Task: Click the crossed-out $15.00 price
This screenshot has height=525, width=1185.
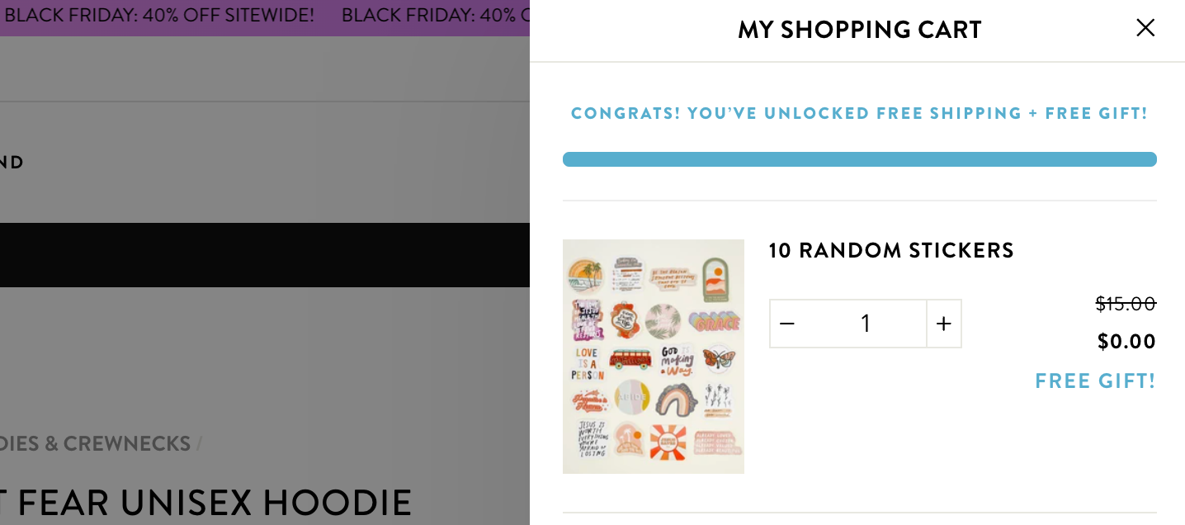Action: pos(1126,304)
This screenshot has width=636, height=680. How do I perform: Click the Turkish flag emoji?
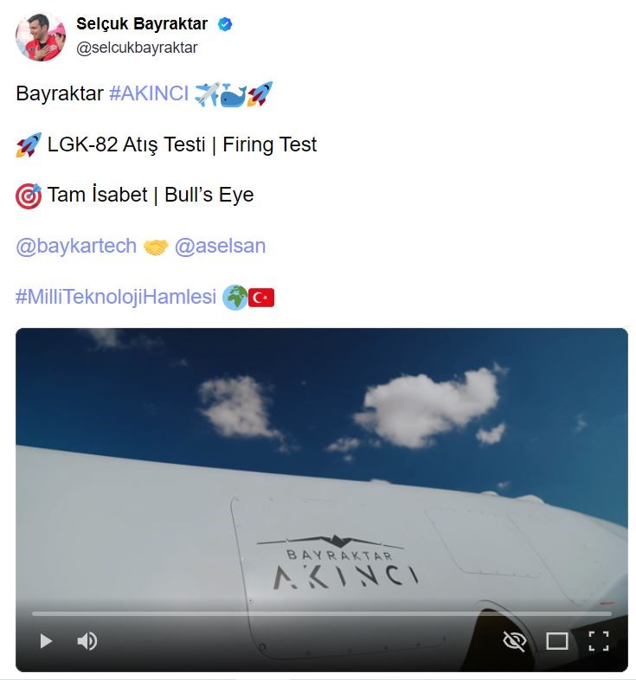(261, 298)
◇ ◇ ◇ ◇ ◇ ◇ ◇
Problem details: The material above must be printed exactly, with its pictures left out.

Solution for this exercise:
Task: Click the crossed-out $15.00 price
This screenshot has height=525, width=1185.
Action: pos(1126,304)
This screenshot has width=636, height=680. How do I perform: Click the Turkish flag emoji?
(261, 298)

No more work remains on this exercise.